Vê-se, assim, como os mecanismos universais que operam a segunda realidade, a realidade da cultura, comandam a formação de estruturas comunicativas, baseados em fatos da primeira realidade. Entretanto, é preciso ressaltar que a realidade hipolingüística, por si mesma, não gera as criações simbólicas que vão constituir a cultura. É a consciência do risco, dos perigos e, em última análise, a consciência da morte que vão desencadear o fazer cultural . Os animais não dotados de consciência não criam cultura; o homem, animal simbólico por excelência, se defende no mundo dos signos e se faz no jogo semiótico das linguagens.



É nesse jogo que, conjugado a outros subsistemas, o sistema "dinheiro" forma textos culturais, através dos quais ele é entendido como absolutamente responsável pela sobrevivência social e cultural das pessoas.



Dinheiro é texto cultural



Vimos, portanto, alguns mecanismos semiótico-culturais que estão presentes nos slogans de Instituições Financeiras e como eles explicam a necessidade de as metáforas caminharem em determinadas direções.

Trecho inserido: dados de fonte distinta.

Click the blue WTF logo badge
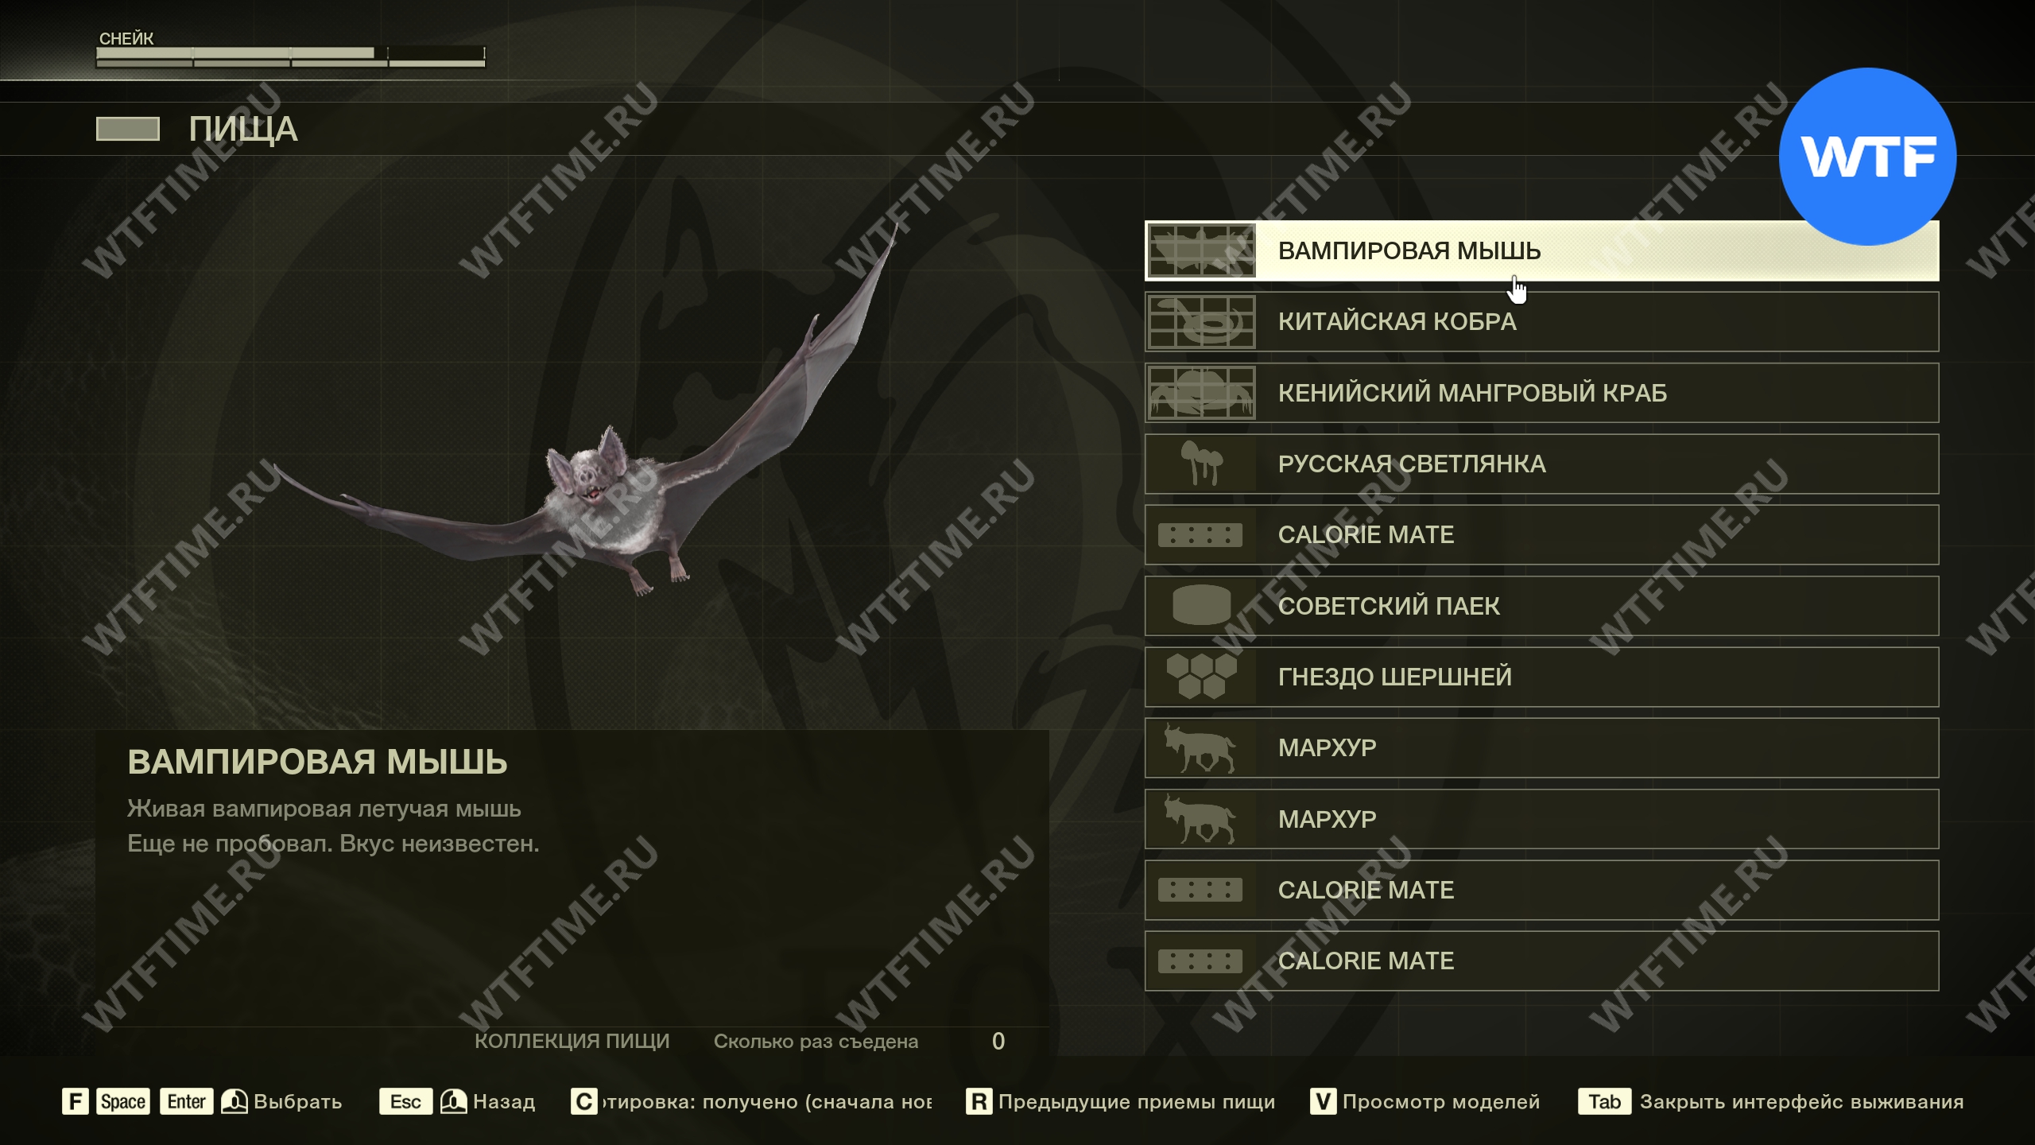This screenshot has width=2035, height=1145. [1867, 157]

Sabemos, entretanto, que o dinheiro ocasiona inúmeros outros textos culturais onde quer que se apresente. Jean Baudrillard, por exemplo, analisando o sistema de crédito - quando há consumo sem a prévia existência do dinheiro - levanta uma série de questões que, basicamente, invertem algumas posições que aqui defendemos: o instrumento hábil de aquisição, nesses casos, é a possibilidade do dinheiro, entendido, assim, sua ausência como a potencialidade de consumo. Os conceitos de segurança, proteção, tranqüilidade e conforto ficam, no caso do crédito, altamente fragilizados, adquirindo feições de uma inevitável corrida contra o tempo.

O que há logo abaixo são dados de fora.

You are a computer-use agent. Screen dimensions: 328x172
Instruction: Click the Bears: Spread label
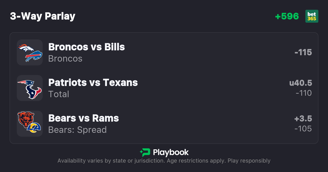pos(77,130)
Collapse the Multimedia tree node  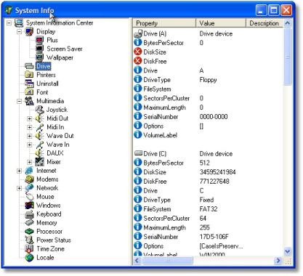[19, 101]
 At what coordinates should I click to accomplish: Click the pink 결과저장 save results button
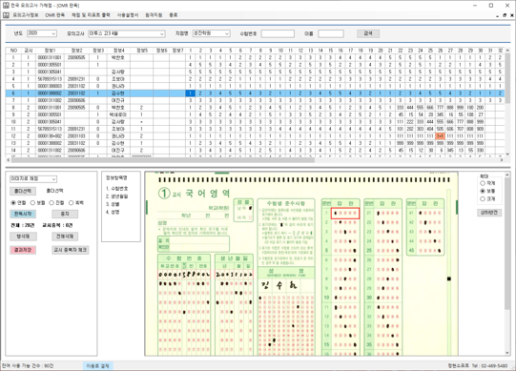coord(23,250)
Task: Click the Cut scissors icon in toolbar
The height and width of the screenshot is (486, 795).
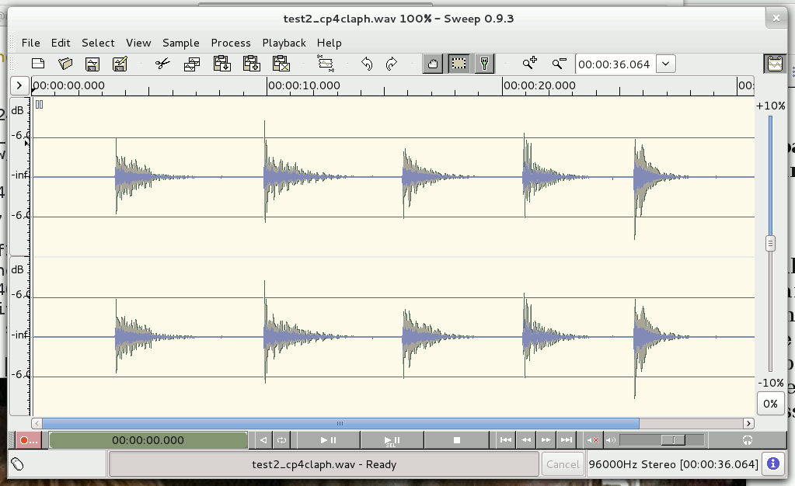Action: (162, 64)
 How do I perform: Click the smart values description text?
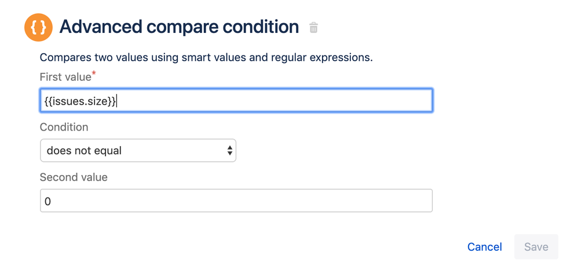(206, 57)
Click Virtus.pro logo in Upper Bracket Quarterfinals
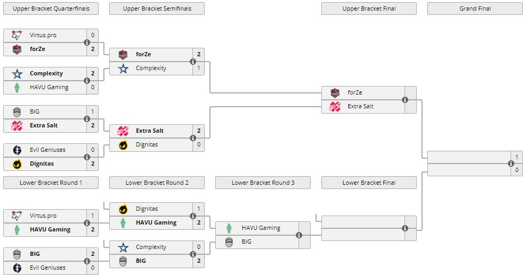 pyautogui.click(x=16, y=36)

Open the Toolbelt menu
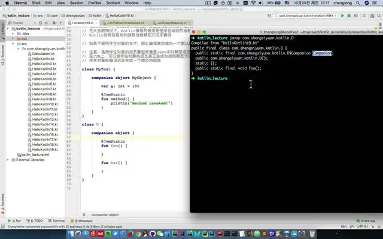[115, 3]
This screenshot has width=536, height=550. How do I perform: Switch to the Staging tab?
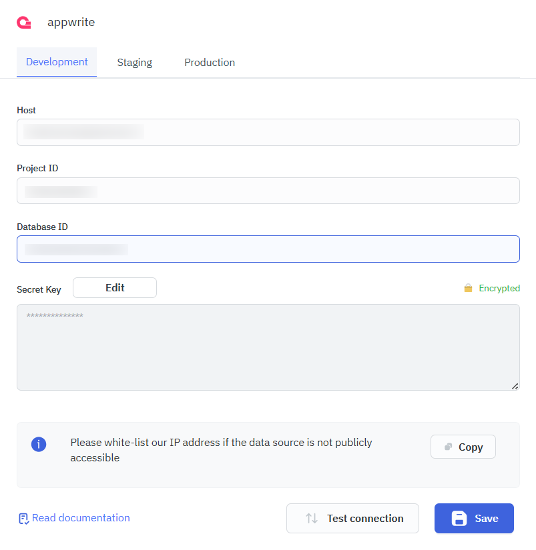point(133,62)
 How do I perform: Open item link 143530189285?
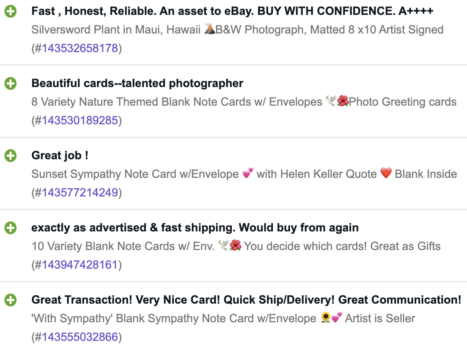point(80,121)
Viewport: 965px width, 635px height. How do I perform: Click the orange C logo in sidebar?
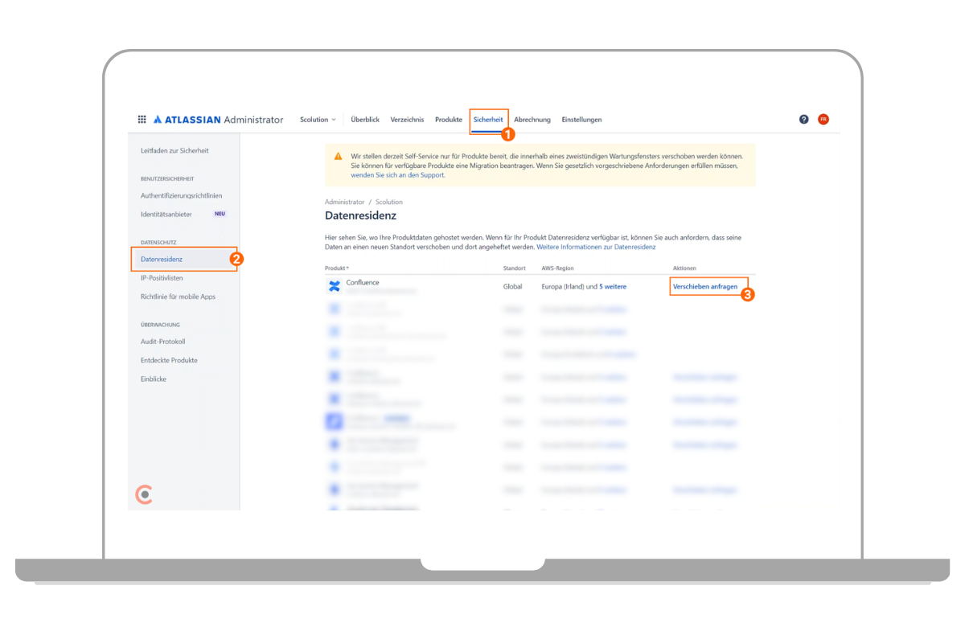144,495
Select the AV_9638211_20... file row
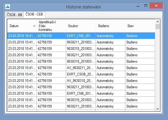This screenshot has width=168, height=120. (81, 68)
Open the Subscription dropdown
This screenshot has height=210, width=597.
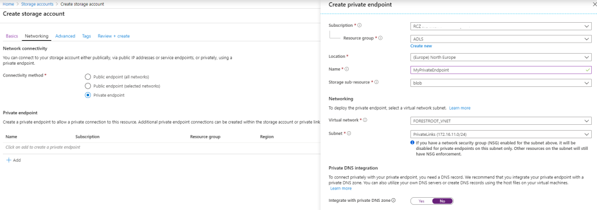tap(501, 26)
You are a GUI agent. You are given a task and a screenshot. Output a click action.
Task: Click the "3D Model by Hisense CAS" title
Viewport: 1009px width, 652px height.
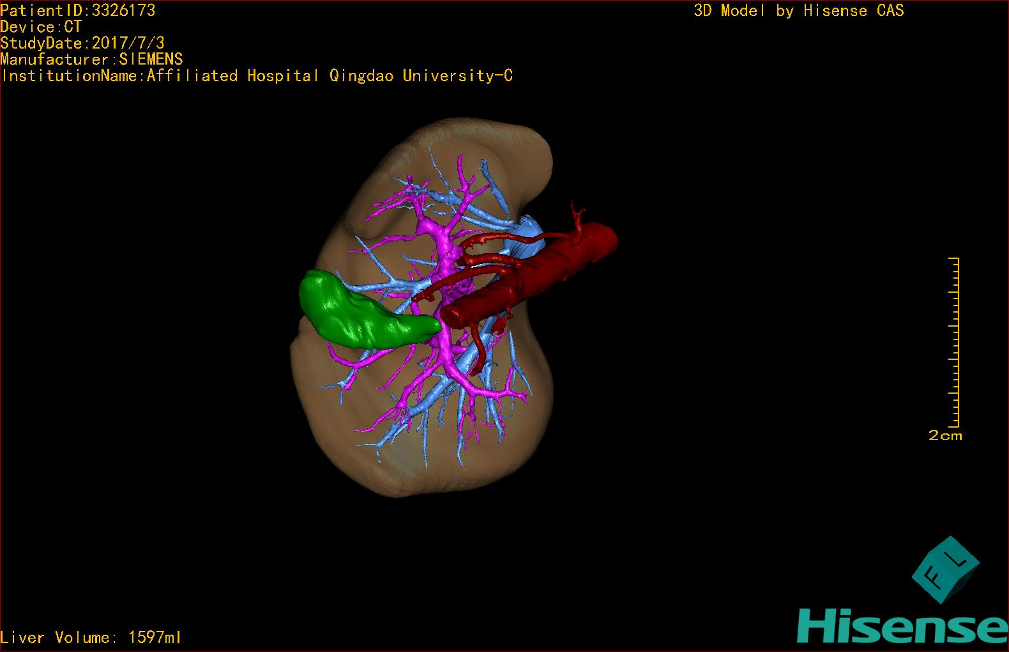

Porém, não temos dúvidas de que em qualquer unidade informacional gerada pelo sistema "dinheiro" estarão presentes e atuantes os mecanismos básicos dos universais da cultura, polarizando as mesmas binariedades básicas presentes nos códigos da primeira realidade.



Embora tenham multiplicado os usos do dinheiro, criando-lhes substitutos específicos para cada modalidade de transação financeira, os bancos irremediavelmente nos mostram - através de suas mensagens publicitárias - o quanto o homem necessita de matrizes geradoras de padrões de pensamento e de ação para alimentar seu imaginário e, assim, fazer frente aos desafios da natureza e da sociedade. O fato cultural não se constitui de outra coisa senão dos resultados parciais desses esforços se superação simbólica das inexorabilidades da primeira realidade.